In Olanda Bond spacciandosi per un complice di nome Peter Franks entrerà in contatto con Tiffany Case (Jill St. John), una contrabbandiera professionista che lavora a sua insaputa per la S.P.E.C.T.R.E. Nel film ci viene rivelata l'origine del suo nome, essendo nata in una gioielleria Tiffany mentre la madre si trovava al suo interno a scegliere un anello.
Tiffany è la prima Bond Girl americana.
Quindi ovviamente deve essere volgare, inutile e stupida come una zappa.
Al di là delle mie preferenze personali che a questo punto saranno chiare in fatto di personaggi femminili, Tiffany risulta essere un personaggio costruito proprio male: allo stesso modo in cui, come traspare dai primi scambi di battute tra lei e 007, il sopra non corrisponde al sotto, gli sceneggiatori Maibaum e Mankiewicz sembrano non essersi rivolti proprio la parola e se Tiffany parte come una donna intelligente, sensuale e sicura di sé finisce ben presto a fare il ruolo della cogliona svampita che si ficca le musicassette in shorts attillati sperando che nessuno le noti e finisce sbalzata in mare dal rinculo della mitraglietta che tiene tra le braccia, un passettino alla volta. 
Al primo incontro con James ci tiene a ribadire che non esiste nessun signor Case ed è lei la persona con cui parlare di lavoro e che offre a Peter Franks di trasportare di nascosto un importante quantitativo di diamanti. Offrire da bere a Bond è una scusa per prendergli le impronte digitali e verificare la sua identità (fortunatamente un'invenzione di Q permetterà a Bond di non venire scoperto), perché con il lavoro che fa di certo non può permettersi di fidarsi del primo che passa.
Si mostra con scioltezza in biancheria intima non per sedurre ma in segno di dominanza, segno che debba essere una ragazza che sa come difendersi alla bisogna e molto sicura di sé.
Da qui in poi, il declino totale fino al tuffo in mare. 
Un'involuzione di cui però non incolpo né il personaggio (che era partito bene e se avesse continuato su questa linea ci avrebbe dato delle soddisfazioni, da brava discendente delle fiere pioniere del nuovo continente) né l'attrice (enfant prodige dell'epoca, non esattamente l'ultima delle stronze), ma un pessimo e pigro lavoro di sceneggiatura, che come al solito pensa che basti poggiare tutto sulle spallone maschie e possenti di Connery per tirar fuori un film decente.

-------

→ **Compito breve 1**:
Rispondi a queste domande sul brano su Tiffany Case:
(a) Con quale nome si spaccia Bond in Olanda?
(b) Quali sceneggiatori vengono nominati?
(c) A quale scopo Tiffany offre da bere a Bond?
→ **Compito breve 2**: Per favore, ricopia dal brano su Tiffany Case il tratto da "In Olanda Bond" fino a "come una zappa.".

→ **Estratto della fonte**:
-------

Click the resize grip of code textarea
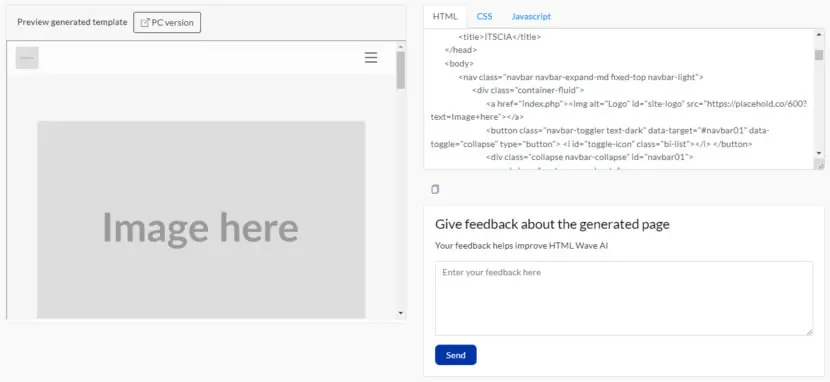The width and height of the screenshot is (830, 382). pyautogui.click(x=819, y=165)
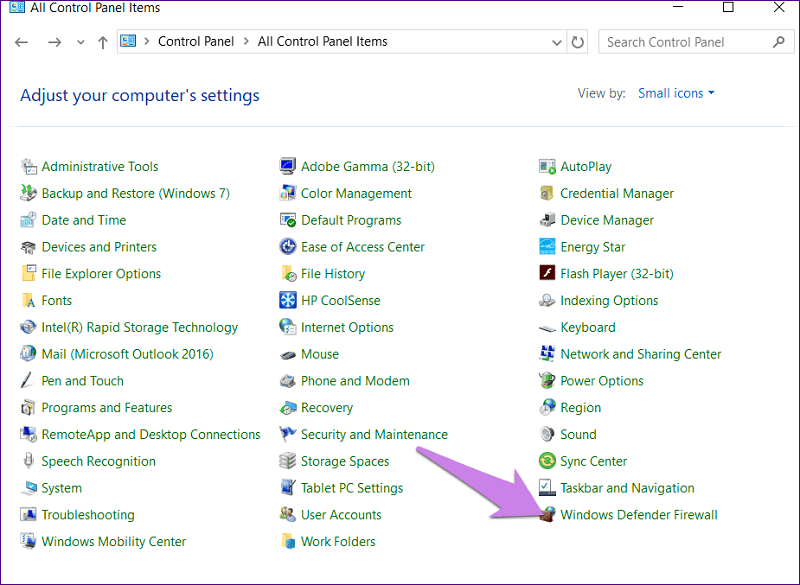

-------

→ **Risposta attesa 1**:
(a) Peter Franks.
(b) Maibaum e Mankiewicz.
(c) Per prendergli le impronte digitali e verificare la sua identità.

→ **Risposta attesa 2**:
In Olanda Bond spacciandosi per un complice di nome Peter Franks entrerà in contatto con Tiffany Case (Jill St. John), una contrabbandiera professionista che lavora a sua insaputa per la S.P.E.C.T.R.E. Nel film ci viene rivelata l'origine del suo nome, essendo nata in una gioielleria Tiffany mentre la madre si trovava al suo interno a scegliere un anello.
Tiffany è la prima Bond Girl americana.
Quindi ovviamente deve essere volgare, inutile e stupida come una zappa.